Anche l’allenatore, Jerry Weinstein, è americano. Nato nel ‘43 a Los Angeles da genitori immigrati ebrei, ha cominciato ad allenare negli anni Sessanta e ha accumulato un bel po’ di esperienza come coach nei college e nello staff tecnico della nazionale Usa. Proprio lui è l’animatore di questa spedizione: «Il nostro obiettivo è promuovere il baseball in Israele». Un obiettivo che sembrava decisamente lontano all’inizio del torneo. Le prime tre partite non sono neanche state trasmesse in tv. Il ministro dello Sport, Miri Regev, ha candidamente ammesso in un’intervista di non sapere neanche che Israele avesse una nazionale di baseball. Il premier Netanyahu, invece, ha mostrato subito attenzione con un tweet di complimenti.
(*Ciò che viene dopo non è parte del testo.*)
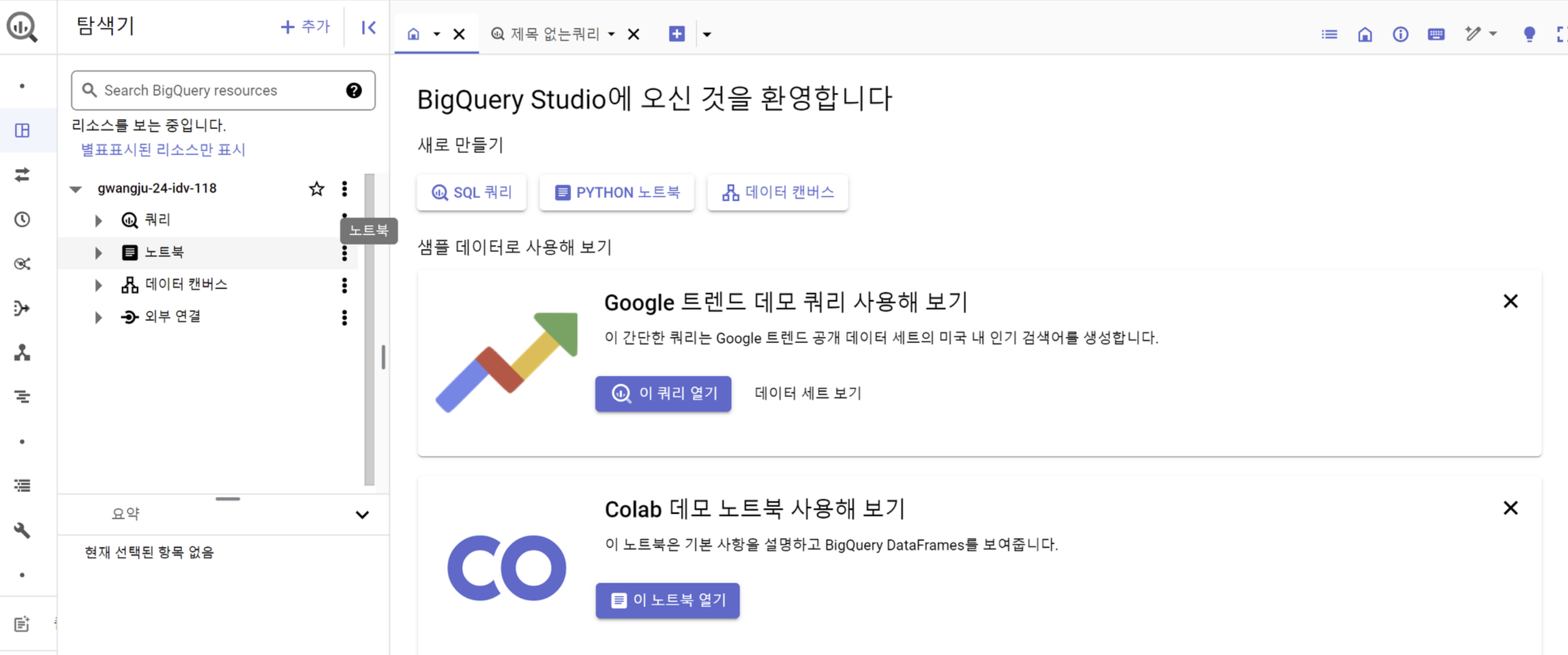Click 별표표시된 리소스만 표시 link
Viewport: 1568px width, 655px height.
[x=163, y=150]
Ma lui ha vissuto a lungo negli Usa.

Un popolare commentatore sportivo aveva paragonato i giocatori agli sprinter con passaporto dei paesi arabi: mercenari. Per di più con la colpa di sottolineare stereotipi della cultura ebraica ormai lontani da un paese moderno come Israele. Poi sono arrivate le vittorie e qualcosa è cambiato nella percezione pubblica. La partita con Cuba è arrivata finalmente sugli schermi. L’attenzione mediatica è cresciuta, anche grazie ai giocatori. Due in particolare. Ty Kelly, terza base con una parentesi nei Mets, ha dichiarato di avere riscoperto le sue radici religiose e ha imparato qualche parole di ebraico. Cody Decker pare invece aver ereditato lo humour yiddish. È lui che si è inventato la mascotte “Mensch on a bench” (Mensch come l’uomo d’onore della tradizione ebraica, in panchina). Un pupazzo in abiti tradizionali. Una ditta ne ha prodotto uno a misura d’uomo che accompagna sempre la squadra – che gli offre vino e “gefillte fish”, piatto tradizionale della Pasqua, come portafortuna – e viaggia in aereo con i giocatori (sul volo da Seul a Tokyo le hostess hanno preteso che indossasse la cintura). Finora Mensch on the bench ha portato fortuna: ancora una vittoria e si vola alle semifinali di Los Angeles.